[TEXT PASSAGE — start]
It’s not like these plants and animals can pick up and move. The property was purchased to restore as a nature preserve because it is home to so many rare species. Let’s fulfill that promise.

Michele Avant

Los Osos

Got oil?

I am Walter Becker, and I am the CEO of the Becker Oil Company. I am an opportunist, not an entrepreneur.

In January of 2011, with the advice of my attorney, I established a corporation named Becker Oil Company. Since then, the only oil I have produced is on my forehead and facial area. The good news is I’ve received government funds for my lack of production.

First, the subsidies (free money) I received from the federal government were outstanding and now sit in an offshore account in the Cayman Islands. Second, the grants (free money) I received for exploring and developing alterna tive fuels were a huge bonus to my corporation. My current boss makes my paychecks out to Becker Oil Company.

My attorney tells me I will not have to pay any taxes this year. So my wife and I just paid cash for a coastal estate, and we are going on a couple of exotic vacations that we could never afford before.

So be an opportunist.

Walter Becker

Morro Bay Editor’s note: Becker Oil Company is not to be confused with Becker Oil Corp. of Ponco, Okla.

Generous display

Despite challenging economic times, the local display of generosity was much in evidence this year as many contributed to the Salvation Army “red kettles,” to help the needy in our community. Ninety percent of all donations goes to the poor, and only 10 percent go to the organization. “The Most Effective Organization in the U.S.,” it was recently described.

Will Perry

Morro Bay

A false claim?

Has anybody else noticed as they drive south from San Luis Obispo that Mr. Dalidio has apparently decided that he can, in fact, afford to farm his land that he so desperately wants to pave over to turn into a shopping center? During the long and involved process of getting his approval to do so, one of the reasons he gave for needing to have his farmland re-zoned for a shopping center was that he simply couldn’t afford to farm that land anymore, and he let it go to seed to try to prove that claim. Now that he has his approval to pave it over, I guess something has changed and he can afford to farm it after all.

Mark Hoffman

San Luis Obispo

Making a difference

Central Coast Funds for Children recently donated thousands of dollars to local programs that help underprivileged children. As coordinator of one of the programs to receive funding, I would like to thank all the members of CCFC for their tireless work to raise money for important causes that serve our community’s children in need. Members of CCFC have been raising money through a variety of fundraising events every year since the organization was first established in 1994. Through their hard work and generosity of spirit, they are able to make a positive difference in local children’s lives.

Kit Sinner

Abused Children’s Treatment Services

Repressive legislation

Hidden deep within the recent National Defense Authorization Act were provisions that allow the U.S. military to arrest, indefinitely detain, and virtually “disappear” any American citizen whom the military brass consider to be a “terrorist.” No specific definitions about what “terrorist” might mean; that is left up to the Pentagon.

When this is added to other repressive laws on the books, the framework of a military-police state has been established in the United States. This will no doubt lead to the victimization of many Americans whom the brass hats think have “the wrong politics” or the “wrong” ethnicity.

Obama gladly signed this law, adding a meaningless “signing statement,” which supposedly blunts some of the worst ramifications of the thing.

But we’ve often seen Obama waver on principles or things he’s pledged, and the “blunting” would only be for the rest of his administration anyway, which may have only a year to go.

Here is one more crystalclear example of how both major parties go hand-inhand when it comes to expanding the empire and militarizing our society — and attacking civil liberties and democratic rights — and how meaningless and bankrupt are the “lesser evil” politics of progressives supporting Democrats.
[TEXT PASSAGE — finish]
[ENTRIES SUPPLIED — start]
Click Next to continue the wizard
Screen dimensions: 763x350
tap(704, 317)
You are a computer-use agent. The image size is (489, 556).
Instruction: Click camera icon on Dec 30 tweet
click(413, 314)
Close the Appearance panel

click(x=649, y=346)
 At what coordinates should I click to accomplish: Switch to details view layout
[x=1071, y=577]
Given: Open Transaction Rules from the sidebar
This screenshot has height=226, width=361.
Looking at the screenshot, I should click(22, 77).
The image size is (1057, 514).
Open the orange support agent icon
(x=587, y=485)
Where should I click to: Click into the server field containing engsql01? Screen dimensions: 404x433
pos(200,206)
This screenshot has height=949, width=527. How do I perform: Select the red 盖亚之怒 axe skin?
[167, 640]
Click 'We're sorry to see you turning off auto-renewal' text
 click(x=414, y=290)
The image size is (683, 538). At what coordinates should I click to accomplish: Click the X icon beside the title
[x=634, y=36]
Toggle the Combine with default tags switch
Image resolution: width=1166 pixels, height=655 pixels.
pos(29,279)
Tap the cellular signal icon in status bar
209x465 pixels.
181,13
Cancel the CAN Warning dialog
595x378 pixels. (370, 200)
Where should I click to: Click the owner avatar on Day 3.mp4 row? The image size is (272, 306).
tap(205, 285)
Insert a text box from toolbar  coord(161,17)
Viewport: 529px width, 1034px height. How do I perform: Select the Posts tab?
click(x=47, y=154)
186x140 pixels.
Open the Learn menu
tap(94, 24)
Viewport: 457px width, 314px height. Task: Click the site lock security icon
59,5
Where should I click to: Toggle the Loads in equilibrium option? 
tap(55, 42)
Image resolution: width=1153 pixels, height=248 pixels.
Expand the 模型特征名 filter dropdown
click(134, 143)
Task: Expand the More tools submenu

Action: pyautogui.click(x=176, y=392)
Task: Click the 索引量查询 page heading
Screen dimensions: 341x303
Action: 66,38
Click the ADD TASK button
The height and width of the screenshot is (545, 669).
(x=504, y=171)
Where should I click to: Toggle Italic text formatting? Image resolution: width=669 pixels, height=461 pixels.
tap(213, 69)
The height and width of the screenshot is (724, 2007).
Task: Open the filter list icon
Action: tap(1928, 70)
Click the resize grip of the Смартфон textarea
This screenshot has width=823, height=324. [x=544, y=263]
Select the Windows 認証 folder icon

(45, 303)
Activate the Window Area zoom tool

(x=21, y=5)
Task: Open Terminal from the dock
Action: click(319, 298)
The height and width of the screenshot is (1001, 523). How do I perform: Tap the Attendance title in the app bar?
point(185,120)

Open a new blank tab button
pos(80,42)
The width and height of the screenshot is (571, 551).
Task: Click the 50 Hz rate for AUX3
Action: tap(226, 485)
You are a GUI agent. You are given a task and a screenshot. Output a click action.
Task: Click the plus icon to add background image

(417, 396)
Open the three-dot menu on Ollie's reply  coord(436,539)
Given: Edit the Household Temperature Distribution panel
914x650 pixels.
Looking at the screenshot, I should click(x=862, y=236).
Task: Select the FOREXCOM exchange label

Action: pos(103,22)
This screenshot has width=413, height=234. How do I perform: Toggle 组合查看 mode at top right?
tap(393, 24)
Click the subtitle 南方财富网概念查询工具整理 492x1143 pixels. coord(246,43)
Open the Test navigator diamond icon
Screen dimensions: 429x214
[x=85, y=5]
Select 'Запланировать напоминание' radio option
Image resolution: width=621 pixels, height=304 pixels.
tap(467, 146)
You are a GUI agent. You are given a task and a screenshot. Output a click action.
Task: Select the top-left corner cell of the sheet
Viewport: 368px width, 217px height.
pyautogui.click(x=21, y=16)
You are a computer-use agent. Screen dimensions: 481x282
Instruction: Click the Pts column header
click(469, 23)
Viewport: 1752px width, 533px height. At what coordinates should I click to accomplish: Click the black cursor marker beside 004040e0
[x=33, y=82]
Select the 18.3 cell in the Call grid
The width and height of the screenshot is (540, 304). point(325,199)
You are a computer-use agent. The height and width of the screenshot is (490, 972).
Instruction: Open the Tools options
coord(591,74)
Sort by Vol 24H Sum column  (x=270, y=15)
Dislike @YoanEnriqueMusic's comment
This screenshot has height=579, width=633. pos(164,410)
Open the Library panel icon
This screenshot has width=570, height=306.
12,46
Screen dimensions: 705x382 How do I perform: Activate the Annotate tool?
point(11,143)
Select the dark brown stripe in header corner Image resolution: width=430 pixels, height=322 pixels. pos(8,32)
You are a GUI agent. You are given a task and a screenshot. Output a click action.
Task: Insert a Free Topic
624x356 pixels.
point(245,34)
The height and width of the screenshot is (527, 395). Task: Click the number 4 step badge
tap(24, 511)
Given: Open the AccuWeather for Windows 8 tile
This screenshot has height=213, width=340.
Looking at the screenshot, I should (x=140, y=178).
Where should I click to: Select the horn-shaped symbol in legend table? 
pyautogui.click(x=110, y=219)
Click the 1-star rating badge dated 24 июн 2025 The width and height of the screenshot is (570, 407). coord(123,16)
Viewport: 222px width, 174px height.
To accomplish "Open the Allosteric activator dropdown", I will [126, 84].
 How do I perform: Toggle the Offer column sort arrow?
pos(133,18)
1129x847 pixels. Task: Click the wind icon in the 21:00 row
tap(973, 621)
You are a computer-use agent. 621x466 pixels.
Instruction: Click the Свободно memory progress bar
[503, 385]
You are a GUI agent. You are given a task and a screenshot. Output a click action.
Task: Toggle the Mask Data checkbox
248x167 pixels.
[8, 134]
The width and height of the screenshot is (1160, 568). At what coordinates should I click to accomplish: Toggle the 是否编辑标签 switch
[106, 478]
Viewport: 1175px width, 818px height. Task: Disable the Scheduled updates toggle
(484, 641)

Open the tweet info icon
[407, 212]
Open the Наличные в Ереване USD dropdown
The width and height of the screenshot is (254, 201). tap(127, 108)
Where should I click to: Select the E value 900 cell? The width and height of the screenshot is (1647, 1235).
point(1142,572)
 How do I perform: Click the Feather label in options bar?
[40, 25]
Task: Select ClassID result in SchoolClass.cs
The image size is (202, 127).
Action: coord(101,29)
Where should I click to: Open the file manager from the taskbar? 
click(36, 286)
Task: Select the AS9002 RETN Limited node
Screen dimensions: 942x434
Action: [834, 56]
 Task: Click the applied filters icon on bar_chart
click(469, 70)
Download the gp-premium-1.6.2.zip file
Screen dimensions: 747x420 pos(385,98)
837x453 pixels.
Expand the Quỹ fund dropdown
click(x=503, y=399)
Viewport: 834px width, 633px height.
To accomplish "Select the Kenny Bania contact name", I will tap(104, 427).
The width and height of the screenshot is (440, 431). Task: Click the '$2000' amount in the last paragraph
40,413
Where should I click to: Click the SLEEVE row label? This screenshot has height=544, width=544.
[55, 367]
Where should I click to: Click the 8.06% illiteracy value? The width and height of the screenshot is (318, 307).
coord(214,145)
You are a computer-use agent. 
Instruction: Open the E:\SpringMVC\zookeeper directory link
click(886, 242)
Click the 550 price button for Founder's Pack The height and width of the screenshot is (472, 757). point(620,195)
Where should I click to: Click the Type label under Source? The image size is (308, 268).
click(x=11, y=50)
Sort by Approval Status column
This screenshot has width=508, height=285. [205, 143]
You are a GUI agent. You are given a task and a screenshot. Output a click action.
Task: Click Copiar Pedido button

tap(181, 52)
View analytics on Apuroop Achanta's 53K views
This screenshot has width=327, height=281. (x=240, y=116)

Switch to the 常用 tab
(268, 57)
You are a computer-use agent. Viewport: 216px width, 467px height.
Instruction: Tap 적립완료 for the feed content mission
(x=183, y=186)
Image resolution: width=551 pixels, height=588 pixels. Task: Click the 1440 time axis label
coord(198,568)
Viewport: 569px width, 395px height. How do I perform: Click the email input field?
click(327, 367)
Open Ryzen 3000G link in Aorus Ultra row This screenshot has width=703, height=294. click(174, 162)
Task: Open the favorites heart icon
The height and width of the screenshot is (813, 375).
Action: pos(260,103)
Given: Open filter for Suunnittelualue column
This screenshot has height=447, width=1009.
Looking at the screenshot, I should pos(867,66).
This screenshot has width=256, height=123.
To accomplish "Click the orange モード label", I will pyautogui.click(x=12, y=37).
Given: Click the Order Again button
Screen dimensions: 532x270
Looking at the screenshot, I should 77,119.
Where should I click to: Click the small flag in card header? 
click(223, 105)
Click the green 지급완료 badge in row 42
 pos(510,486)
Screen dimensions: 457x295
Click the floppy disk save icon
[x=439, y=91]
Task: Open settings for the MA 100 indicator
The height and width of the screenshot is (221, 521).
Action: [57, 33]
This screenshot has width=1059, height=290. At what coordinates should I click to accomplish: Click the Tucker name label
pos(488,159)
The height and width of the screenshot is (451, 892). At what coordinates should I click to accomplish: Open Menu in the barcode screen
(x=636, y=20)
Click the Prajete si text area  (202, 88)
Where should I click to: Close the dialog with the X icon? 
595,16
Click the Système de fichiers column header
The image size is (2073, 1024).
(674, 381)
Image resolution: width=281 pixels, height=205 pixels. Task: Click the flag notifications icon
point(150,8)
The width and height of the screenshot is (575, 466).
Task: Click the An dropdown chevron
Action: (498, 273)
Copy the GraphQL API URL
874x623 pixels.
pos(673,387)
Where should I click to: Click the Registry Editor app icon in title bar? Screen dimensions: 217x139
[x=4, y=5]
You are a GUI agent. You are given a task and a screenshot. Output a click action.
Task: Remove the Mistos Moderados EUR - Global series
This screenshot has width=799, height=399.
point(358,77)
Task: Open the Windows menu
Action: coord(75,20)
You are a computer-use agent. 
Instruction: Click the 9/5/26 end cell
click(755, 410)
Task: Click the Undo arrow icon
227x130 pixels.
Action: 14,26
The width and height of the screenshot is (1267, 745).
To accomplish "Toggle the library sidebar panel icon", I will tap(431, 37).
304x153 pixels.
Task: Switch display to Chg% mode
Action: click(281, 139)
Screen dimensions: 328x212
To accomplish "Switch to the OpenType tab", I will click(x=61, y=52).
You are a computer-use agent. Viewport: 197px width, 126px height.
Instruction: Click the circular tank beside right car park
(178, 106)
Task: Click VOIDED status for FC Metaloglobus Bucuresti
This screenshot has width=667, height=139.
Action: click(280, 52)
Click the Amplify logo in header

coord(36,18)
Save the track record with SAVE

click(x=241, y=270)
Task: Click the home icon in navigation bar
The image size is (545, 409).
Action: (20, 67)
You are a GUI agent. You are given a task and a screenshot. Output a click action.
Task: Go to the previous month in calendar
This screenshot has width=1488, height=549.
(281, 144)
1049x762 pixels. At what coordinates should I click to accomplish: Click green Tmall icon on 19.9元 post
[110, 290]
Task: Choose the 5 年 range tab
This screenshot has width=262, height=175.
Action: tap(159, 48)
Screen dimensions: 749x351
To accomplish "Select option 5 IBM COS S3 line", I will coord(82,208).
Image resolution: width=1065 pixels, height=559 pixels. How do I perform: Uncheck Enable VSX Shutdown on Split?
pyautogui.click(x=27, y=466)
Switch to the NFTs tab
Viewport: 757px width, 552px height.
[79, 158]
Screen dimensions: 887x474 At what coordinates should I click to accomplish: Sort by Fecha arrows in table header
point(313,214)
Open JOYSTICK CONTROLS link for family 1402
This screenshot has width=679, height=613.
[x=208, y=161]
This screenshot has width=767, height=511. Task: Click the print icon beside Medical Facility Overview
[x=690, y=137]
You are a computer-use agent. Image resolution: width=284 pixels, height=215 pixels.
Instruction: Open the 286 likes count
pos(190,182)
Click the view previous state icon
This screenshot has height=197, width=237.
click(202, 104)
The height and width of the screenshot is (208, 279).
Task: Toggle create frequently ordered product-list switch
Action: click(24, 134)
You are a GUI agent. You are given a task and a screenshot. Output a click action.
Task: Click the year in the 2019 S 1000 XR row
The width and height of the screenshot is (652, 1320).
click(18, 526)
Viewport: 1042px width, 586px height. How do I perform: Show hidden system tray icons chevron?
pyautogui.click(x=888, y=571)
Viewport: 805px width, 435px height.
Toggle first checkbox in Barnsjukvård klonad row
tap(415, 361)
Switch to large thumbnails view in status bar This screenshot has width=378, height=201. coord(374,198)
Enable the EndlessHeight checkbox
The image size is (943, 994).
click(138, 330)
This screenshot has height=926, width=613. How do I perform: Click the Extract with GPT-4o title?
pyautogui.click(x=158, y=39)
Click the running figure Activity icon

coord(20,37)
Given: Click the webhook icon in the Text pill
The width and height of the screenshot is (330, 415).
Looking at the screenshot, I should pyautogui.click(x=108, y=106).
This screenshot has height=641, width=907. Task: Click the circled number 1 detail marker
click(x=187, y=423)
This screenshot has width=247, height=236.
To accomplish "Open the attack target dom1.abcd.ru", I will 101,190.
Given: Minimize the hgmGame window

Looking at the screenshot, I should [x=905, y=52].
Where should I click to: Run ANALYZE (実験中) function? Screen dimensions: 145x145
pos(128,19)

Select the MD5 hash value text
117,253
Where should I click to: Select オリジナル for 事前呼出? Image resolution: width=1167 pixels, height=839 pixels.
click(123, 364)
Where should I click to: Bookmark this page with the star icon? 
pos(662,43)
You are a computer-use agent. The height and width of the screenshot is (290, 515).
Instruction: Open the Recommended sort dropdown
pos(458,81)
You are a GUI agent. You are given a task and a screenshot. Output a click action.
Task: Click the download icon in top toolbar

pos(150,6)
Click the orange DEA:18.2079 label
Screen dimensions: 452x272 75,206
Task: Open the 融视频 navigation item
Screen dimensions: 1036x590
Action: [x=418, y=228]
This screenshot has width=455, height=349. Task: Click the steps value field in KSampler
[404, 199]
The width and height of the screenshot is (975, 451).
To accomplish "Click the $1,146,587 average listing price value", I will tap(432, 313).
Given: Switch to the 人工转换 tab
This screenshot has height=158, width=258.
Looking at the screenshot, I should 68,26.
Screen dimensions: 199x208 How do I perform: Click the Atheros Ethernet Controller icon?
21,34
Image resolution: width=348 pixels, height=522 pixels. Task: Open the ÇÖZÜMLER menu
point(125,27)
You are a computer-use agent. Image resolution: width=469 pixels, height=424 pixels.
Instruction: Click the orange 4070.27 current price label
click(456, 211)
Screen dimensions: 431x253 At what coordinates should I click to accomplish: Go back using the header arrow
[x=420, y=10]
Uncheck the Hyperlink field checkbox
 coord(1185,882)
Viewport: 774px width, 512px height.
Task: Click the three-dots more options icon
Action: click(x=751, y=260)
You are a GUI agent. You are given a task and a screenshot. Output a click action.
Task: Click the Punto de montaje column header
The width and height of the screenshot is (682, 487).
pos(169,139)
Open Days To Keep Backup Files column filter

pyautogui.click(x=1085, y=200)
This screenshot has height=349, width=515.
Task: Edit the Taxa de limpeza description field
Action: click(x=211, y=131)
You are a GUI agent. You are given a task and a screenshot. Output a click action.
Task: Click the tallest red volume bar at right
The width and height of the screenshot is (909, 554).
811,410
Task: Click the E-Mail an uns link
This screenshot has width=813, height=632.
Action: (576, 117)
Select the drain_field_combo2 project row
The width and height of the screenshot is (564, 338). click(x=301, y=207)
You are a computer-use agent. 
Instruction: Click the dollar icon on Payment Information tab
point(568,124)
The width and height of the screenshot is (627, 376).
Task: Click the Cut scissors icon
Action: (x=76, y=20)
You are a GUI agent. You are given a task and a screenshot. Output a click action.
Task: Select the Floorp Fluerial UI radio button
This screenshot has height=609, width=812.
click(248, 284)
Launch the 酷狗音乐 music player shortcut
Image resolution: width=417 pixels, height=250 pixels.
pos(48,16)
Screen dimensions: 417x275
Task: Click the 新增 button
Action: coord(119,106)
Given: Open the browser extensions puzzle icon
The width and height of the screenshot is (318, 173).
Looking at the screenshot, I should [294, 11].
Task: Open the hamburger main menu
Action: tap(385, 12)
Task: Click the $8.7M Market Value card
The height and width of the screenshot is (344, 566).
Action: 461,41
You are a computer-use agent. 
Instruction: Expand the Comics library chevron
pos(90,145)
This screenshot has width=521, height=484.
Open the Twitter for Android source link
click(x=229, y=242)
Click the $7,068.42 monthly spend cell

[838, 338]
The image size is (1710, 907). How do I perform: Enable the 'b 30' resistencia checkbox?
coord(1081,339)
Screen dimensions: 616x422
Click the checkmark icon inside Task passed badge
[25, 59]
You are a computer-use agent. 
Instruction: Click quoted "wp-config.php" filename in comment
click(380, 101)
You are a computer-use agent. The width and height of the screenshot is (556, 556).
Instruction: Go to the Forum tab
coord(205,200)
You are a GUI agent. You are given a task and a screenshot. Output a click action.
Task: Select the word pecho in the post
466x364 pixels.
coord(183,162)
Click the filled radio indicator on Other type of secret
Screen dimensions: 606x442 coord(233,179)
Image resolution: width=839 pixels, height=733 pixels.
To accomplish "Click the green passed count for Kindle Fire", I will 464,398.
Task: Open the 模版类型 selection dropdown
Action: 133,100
[ENTRIES SUPPLIED — finish]
▸ TASK PROMPT:
Could you output, word for word, the part of the letters to the editor that begins with the words containing "Obama gladly signed" and ends with "year to go."?

▸ WRITTEN RESPONSE:
Obama gladly signed this law, adding a meaningless “signing statement,” which supposedly blunts some of the worst ramifications of the thing.

But we’ve often seen Obama waver on principles or things he’s pledged, and the “blunting” would only be for the rest of his administration anyway, which may have only a year to go.